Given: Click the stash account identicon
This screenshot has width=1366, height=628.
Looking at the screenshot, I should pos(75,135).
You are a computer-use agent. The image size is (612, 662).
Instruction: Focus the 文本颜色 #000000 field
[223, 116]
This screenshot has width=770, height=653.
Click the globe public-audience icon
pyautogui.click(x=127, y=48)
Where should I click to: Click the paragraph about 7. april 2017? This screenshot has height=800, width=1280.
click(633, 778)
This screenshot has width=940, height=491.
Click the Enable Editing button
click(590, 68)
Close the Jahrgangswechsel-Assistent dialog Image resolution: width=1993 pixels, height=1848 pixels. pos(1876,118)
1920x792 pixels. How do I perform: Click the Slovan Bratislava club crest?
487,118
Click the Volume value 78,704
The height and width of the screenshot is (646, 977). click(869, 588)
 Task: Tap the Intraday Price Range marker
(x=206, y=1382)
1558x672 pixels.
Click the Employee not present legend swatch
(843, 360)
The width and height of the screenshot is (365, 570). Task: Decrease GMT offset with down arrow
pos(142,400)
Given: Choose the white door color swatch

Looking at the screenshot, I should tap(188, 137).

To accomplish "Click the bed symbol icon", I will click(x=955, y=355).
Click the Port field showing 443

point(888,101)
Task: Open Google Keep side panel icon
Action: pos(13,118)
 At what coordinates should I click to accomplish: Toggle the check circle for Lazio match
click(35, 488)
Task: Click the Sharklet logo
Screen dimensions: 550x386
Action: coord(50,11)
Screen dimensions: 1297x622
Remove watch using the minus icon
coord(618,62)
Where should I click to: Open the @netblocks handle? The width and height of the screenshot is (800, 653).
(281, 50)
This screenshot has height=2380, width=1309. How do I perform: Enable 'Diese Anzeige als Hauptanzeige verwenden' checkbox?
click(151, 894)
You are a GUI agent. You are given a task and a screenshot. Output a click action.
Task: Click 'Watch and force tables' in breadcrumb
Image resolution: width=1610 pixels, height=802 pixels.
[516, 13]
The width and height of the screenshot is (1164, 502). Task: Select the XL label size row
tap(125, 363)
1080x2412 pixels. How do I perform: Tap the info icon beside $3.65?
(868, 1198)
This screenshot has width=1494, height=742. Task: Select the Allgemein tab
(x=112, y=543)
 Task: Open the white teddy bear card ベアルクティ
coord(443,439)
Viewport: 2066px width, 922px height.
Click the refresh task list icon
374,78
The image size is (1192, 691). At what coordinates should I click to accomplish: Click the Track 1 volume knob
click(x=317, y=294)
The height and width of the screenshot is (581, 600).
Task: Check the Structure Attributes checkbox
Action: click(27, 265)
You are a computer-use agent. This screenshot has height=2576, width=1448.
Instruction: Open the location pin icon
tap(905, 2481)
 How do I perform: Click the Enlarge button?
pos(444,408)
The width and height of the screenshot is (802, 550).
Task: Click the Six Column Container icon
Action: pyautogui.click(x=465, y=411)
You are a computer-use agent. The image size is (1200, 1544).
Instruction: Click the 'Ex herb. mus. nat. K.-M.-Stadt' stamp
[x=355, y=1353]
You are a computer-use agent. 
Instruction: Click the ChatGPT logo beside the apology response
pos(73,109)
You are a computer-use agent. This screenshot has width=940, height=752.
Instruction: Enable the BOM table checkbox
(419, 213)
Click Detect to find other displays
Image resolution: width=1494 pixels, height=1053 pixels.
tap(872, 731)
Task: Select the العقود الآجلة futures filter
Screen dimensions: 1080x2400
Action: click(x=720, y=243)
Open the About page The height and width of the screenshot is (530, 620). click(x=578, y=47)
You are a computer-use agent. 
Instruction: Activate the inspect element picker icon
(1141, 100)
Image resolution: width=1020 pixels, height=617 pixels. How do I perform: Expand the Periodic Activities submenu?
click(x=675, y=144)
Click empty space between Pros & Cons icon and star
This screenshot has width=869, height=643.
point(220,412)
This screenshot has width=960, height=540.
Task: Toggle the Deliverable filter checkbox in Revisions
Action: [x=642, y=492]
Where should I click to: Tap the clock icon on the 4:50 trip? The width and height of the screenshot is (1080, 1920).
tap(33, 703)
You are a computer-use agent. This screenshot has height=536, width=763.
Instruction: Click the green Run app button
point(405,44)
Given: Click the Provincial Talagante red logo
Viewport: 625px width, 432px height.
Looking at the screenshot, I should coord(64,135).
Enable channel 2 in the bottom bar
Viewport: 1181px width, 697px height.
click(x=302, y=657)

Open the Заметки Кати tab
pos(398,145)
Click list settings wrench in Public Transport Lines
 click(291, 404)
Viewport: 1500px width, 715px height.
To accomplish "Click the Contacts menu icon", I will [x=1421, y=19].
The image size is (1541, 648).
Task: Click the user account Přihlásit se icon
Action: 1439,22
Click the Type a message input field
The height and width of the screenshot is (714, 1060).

***

▶ _Work to complete_: Report all lines of the data above that include the string "computer".

▶ _Response to this task_:
You are a computer-use agent. The image size is (612, 662).
You are a computer-use agent. This screenshot has height=2576, width=1448.
You are a computer-use agent. The image size is (1200, 1544).
You are a computer-use agent. 
You are a computer-use agent. This screenshot has width=940, height=752.
You are a computer-use agent. 
You are a computer-use agent. This screenshot has height=536, width=763.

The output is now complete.